Perhaps it’s such restless unorthodoxy that best serves a statement on Anderson’s final resting place? Fans would agree, Jethro Tull forever marking their own weird presence at whatever musical fancy they put their hand to, be it arcane folk or the piledriving new wave synths smattering their 1980s efforts.

It’s a sentiment shared by Jethro Tull’s songsmith, too, taking pride in their unerring chase for music’s untamed, fraught beckoning over commercial security, knowing full well the artistic failures that come with such gambles.

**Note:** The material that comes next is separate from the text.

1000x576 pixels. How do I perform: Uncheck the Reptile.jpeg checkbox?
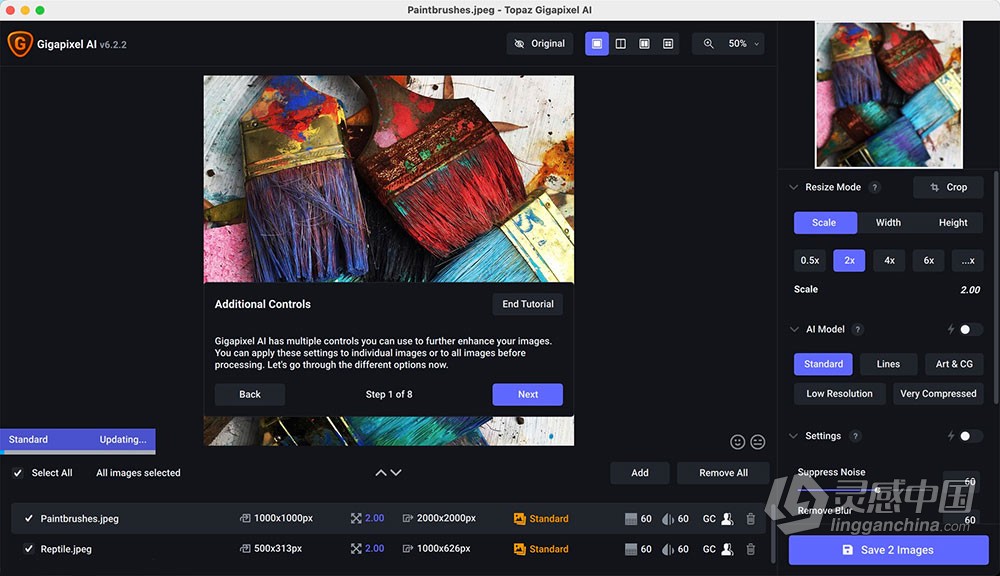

“Over all those years, Jethro Tull tried hard,” Anderson told The Guardian in 2022. “Some people might say we tried too hard, but it’s better to do that and fall on your face once in a while rather than sit comfortably backpedalling in order to keep on an even keel. I’d get restless if I did generic music like the Stones or even the Who, or the Ramones in the world of punk. I feel I’ve gotta get on and do something that allows me to get close to what I think I can do.”

Generic? Perhaps. The Rolling Stones certainly lapsed into a post-Tattoo You machine perfectly titled ‘Stones Inc’ by the Robert’s Record Corner YouTube series, yet still flashed a genre dexterity to anyone that’s bothered to follow their output across the last 40-odd years. The Who have rested on their stadium powerpop laurels since Face Dances, but the Ramones were more myriad than is remembered, touching on bubblegum love songs, metal affront, and pop blasts when the moment called for it.

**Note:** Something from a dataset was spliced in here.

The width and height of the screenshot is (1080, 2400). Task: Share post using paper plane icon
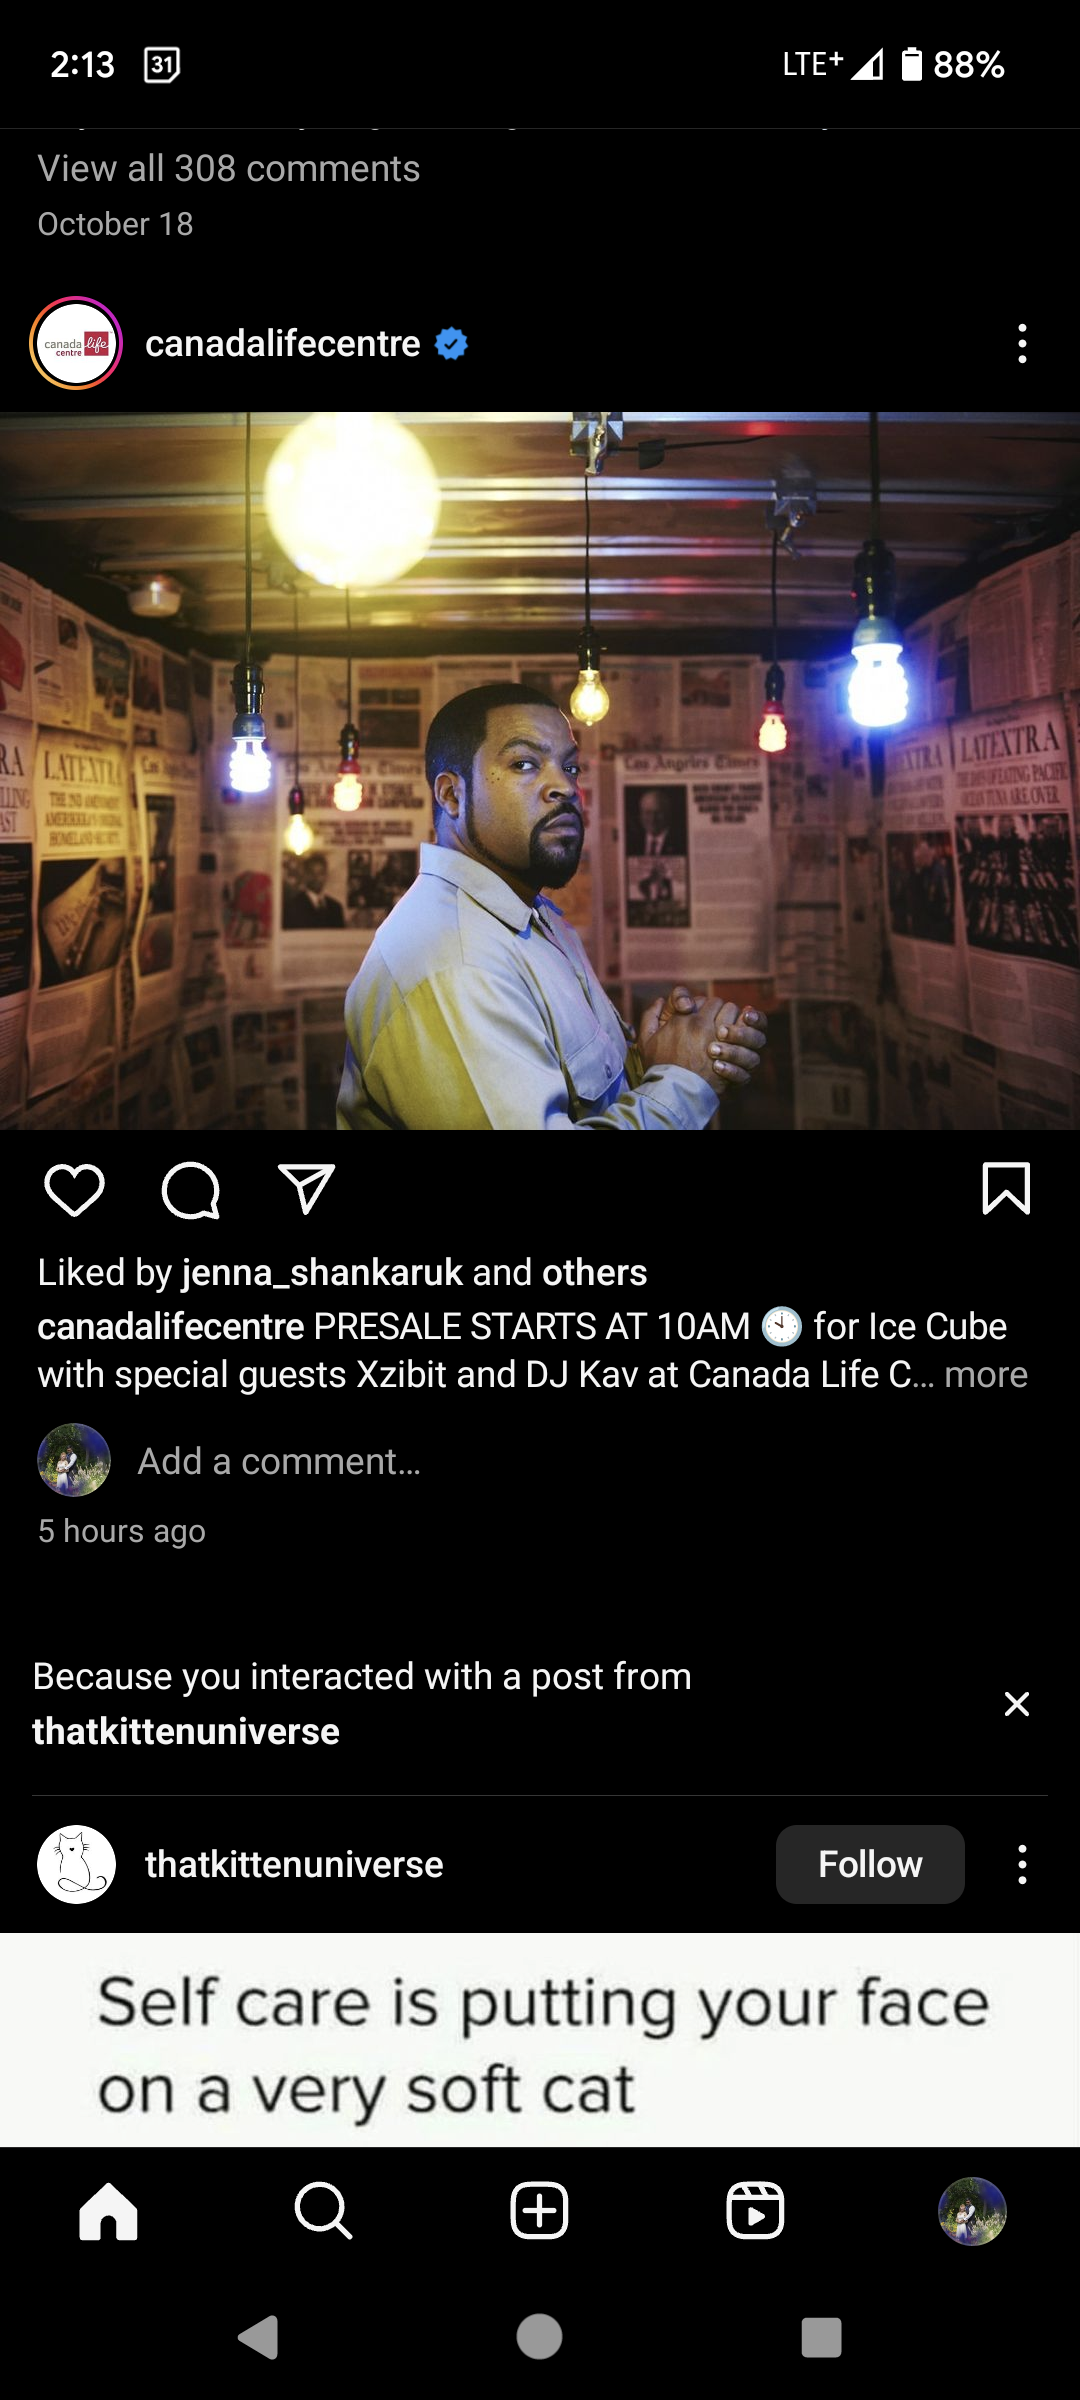click(x=306, y=1189)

But generic is one thing Jethro Tull had managed to avoid like the plague, always clamouring for some new lyrical corner or musical cranny to discover across their winding oeuvre, even as recently as 2025’s Curious Ruminant.

“If you can elaborate all of that and put it in a three-line epitaph for my tombstone, I’d be most grateful to receive the result by email at some point,” Anderson quipped, offering tips to his future stonemason and anybody stepping up to the task of capturing Jethro Tull’s intrepid spirit.